Trusting The Companies

As seen, searching in a situation where a company only knows you by cookie ID keeps you anonymous even to that company. Instead, it’s only when you “log in” through a user registration system that you need to have a heightened awareness that you’ve given up your anonymity.

Indeed, Yahoo stresses this fairly early on in its privacy policy:

Once you register with Yahoo and sign in to our services, you are not anonymous to us.

Nor is giving up your anonymity bad, assuming you trust the company you do this with. As Yahoo says:

“Yahoo has long been a brand and company that consumers trust. Consumers voluntarily register to log in and provide personal information because they trust us and we work very hard to continue to maintain that trust through robust notice and meaningful choice,” said Lee.

However, should you decide for whatever reason that you want to regain your anonymity, then do log out before doing some searches. That will offer you better protection, at least from the companies.

“If you decide you are searching for something and don’t want us to know, it’s very easy for a user to log-off,” Lee said.

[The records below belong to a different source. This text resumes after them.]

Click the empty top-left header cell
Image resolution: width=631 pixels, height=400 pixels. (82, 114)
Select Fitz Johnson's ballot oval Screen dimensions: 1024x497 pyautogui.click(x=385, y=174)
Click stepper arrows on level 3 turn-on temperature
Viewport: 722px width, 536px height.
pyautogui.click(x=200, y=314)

Lee also stressed that Yahoo doesn’t currently maintain search “profiles” of its users and instead finds that when it comes to search, it’s not effective to try and target ads based on what people search for over time — their search behavior. Instead, it is far better to target on a per-search basis, as is done through paid listings, an activity that can be done without profiling.

The Government’s Missing Key

Finally, back to Google. While Google lacks any personal information to tie into search requests, the information it records could conceivably do this if a government agency got a hold of it.

For instance, this is the horror story Google Watch tells:

“The fact that you record unique cookie ID, plus IP number, plus date and time, makes much of your information “identifiable.” Authorities can also do a “sneak and peek” search of a Google user’s hard drive when he isn’t home, retrieve a Google cookie ID, and then get a keyword search history from you for this ID.

Sure, this is absolutely possible, along with other things detailed in my Google And The Big Brother Nomination article. But even then, it doesn’t show conclusively who conducted searches, assuming that more than one person lives in the house. Nor do searches in and of themselves mean anything. Is someone a terrorist because they searched for “weapons of mass destruction” or “osama bin laden?” If so, then millions will need to be arrested, as plenty of ordinary people have looked for these things.

It’s also important to note that even without a Google cookie ID, a government authority, as long as they know your ISP, could go to the ISP directly to see records of what you’ve searched on at Google, as well as anywhere else you’ve been on the web.